Problem generating training dataset

WGLab / lncScore

A python package for the identification of lncRNA from the assembled novel transcripts

17 stars 11 forks source link

Problem generating training dataset #6

Open friederhadlich opened 7 years ago

friederhadlich commented 7 years ago

Hi,

I tried to prepare the training dataset for lncSCORE.py using this command:

python tools/make_TrainingDat.py -m mrnas.fa -g merged-unknowns.gtf -l lincrnas.fa --hex cow-hexamer.tsv -p 10 -o training-out Traceback (most recent call last): File "tools/make_TrainingDat.py", line 481, in inMatrix = open(MatrixPath) IOError: [Errno 2] No such file or directory: '/media/disk3/lncScore/tools/dat/Matrix'

Rerunning the python-script from folder above generates this output:

Traceback (most recent call last): File "/PATH/lncScore/make_TrainingDat.py", line 524, in mainProcess(ARRAY,outPutFileName,1,coding,noncoding,Alphabet,Matrix_hash,mRNA_num) File "/PATH/lncScore/make_TrainingDat.py", line 352, in mainProcess Max_Mscore_exon = max(Exons_mscore) ValueError: max() arg is an empty sequence

Do you have any ideas how to go on???

Thanks in advance, Frieder

zhaodoctor commented 7 years ago

The problem is that the path of the 'Matrix' is wrong, and you should copy the folder 'dat' in the path '/media/disk3/lncScore/' to the path '/media/disk3/lncScore/tools/', then the file 'Matrix' would be found and the probelm would be solved.

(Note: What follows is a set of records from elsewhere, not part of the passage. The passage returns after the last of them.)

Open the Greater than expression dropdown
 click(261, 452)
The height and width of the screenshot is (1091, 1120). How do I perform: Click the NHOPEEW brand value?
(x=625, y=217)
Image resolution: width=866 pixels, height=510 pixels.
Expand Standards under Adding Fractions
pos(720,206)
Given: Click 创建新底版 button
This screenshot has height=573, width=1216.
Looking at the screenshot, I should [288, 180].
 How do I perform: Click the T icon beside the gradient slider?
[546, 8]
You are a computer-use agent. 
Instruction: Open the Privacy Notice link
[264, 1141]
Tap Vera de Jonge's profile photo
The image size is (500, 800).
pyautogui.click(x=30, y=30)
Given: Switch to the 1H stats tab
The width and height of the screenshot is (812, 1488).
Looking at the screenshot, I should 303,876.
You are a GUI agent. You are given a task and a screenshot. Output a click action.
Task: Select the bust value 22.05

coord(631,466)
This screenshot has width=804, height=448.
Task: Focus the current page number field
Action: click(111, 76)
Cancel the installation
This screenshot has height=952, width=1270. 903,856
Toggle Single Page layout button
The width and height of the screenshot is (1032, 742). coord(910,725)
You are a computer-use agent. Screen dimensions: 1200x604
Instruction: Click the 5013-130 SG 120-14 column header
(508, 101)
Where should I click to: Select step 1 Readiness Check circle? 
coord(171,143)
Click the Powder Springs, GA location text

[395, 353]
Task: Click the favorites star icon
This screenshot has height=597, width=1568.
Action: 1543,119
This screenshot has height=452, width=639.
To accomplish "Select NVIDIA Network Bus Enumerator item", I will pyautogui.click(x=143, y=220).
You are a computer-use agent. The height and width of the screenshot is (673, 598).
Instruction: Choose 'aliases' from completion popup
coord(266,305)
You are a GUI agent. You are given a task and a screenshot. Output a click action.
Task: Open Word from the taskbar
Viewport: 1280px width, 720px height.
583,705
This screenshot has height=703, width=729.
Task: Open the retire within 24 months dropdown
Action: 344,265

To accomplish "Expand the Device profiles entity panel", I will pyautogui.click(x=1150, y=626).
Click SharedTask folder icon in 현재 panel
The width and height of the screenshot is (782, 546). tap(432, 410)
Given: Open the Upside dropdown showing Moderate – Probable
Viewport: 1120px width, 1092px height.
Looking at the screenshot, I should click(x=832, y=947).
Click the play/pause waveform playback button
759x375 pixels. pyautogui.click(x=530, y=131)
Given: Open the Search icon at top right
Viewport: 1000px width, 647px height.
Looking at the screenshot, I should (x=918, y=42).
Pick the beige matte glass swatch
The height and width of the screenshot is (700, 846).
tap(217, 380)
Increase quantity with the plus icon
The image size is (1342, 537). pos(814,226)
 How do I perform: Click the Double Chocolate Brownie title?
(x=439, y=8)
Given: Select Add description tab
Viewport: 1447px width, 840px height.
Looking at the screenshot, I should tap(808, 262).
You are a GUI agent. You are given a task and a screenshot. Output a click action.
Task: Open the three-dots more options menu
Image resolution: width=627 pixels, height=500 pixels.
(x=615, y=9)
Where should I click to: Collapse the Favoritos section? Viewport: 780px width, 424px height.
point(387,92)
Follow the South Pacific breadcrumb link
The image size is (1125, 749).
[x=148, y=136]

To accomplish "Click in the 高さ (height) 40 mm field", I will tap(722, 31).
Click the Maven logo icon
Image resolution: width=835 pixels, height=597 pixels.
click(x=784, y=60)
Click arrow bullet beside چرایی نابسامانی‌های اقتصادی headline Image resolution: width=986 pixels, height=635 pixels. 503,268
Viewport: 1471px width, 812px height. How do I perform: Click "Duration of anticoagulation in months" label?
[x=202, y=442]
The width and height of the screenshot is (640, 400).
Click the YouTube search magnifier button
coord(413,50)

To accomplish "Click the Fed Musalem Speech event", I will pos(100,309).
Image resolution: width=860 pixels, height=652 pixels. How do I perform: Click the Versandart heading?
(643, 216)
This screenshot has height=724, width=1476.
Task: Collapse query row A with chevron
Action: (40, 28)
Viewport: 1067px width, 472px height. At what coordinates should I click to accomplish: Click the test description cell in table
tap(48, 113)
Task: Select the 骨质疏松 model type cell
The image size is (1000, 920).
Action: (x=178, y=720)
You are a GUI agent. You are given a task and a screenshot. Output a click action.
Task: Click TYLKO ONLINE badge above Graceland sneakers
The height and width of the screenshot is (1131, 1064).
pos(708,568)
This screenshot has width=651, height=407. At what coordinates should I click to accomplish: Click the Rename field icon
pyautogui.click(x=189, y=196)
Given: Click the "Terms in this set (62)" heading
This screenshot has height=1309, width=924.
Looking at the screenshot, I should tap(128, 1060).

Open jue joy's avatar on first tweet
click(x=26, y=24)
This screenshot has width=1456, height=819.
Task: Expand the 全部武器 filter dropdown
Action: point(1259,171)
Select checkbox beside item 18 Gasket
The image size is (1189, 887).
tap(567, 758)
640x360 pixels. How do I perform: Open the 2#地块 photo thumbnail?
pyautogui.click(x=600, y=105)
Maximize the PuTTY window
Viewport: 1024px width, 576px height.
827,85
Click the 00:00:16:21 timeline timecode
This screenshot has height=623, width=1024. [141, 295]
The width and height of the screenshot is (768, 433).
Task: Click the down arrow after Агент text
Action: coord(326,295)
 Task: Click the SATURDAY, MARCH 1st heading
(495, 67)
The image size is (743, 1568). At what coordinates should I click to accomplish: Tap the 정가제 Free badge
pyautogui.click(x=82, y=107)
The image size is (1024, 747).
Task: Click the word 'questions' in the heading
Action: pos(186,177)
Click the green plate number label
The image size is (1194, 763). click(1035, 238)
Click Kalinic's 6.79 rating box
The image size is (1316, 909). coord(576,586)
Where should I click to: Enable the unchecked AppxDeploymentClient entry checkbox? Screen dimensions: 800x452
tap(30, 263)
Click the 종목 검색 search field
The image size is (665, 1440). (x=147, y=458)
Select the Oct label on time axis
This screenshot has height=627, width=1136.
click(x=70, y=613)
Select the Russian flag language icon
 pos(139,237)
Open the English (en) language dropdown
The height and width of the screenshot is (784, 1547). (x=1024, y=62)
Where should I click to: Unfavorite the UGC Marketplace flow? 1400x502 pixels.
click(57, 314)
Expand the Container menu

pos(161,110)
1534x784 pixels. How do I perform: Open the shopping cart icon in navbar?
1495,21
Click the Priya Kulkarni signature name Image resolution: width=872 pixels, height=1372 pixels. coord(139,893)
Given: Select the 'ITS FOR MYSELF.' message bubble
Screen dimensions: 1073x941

friederhadlich commented 7 years ago

I copied the 'dat' folder like explained but get this error message (like already mentioned on top):

python lncScore/tools/make_TrainingDat.py -m mrnas.fa -g merged-unknowns.gtf -l ../lincrnas.fa --hex cow-hexamer.tsv -p 1 -o training-out Traceback (most recent call last): File "lncScore/tools/make_TrainingDat.py", line 524, in mainProcess(ARRAY,outPutFileName,1,coding,noncoding,Alphabet,Matrix_hash,mRNA_num) File "lncScore/tools/make_TrainingDat.py", line 352, in mainProcess Max_Mscore_exon = max(Exons_mscore) ValueError: max() arg is an empty sequence

Please let me know what to do ...

zhaodoctor commented 7 years ago

The error occured on the caculation of exon features, so I wonder if that some transcripts in the mrans.fa or lincrnas.fa have not correponding exon information in the merged-unknowns.gtf? You can check the 'inputfile.fasta' file, in each label line (begining with '>') there should be some numbers (exon length) behind the transcript id.

zhaodoctor commented 7 years ago

Please redownload the exon_extraction.pl in the 'cpmodule' folder, I have reedited this script and it would delete those transcripts whose exon information can not be found in the gtf file.

friederhadlich commented 7 years ago

Hi Zhao,

maybe I really use incorrect input data. MRNA-FILE: To generate mrna fasta file I filtered the gtf file from ncbi cow rna for protein_codings. Its output is converted to fasta format using cattle reference genome and gffread. In the resulting fasta file, exon length information is missing in the header line. LNCRNA-FILE: Exon information is also missing in lincrnas.fa because this file is directly downloaded from noncode database and contains no genomic information. GTF-FILE: File with information about unknown rna sequences. These have to be classified into lncRNAs and mRNAs.

Please let me know how to proceed. Frieder

zhaodoctor commented 7 years ago

The mRNA and gtf can be downloaded from the Ensembl database (http://asia.ensembl.org/info/data/ftp/index.html), however there is none lincRNA information in it. Sorry, I have no idea for finding the exon information of lincrnas from noncode database.

frcsantos commented 6 years ago

I am having a similar problem while building training.dat. When i build the training.dat file it returns me a result with only +1s in the first column. I checked the other pre-processed files and they must have +1 and -1 categories. I also checked my input files many times, seems perfect.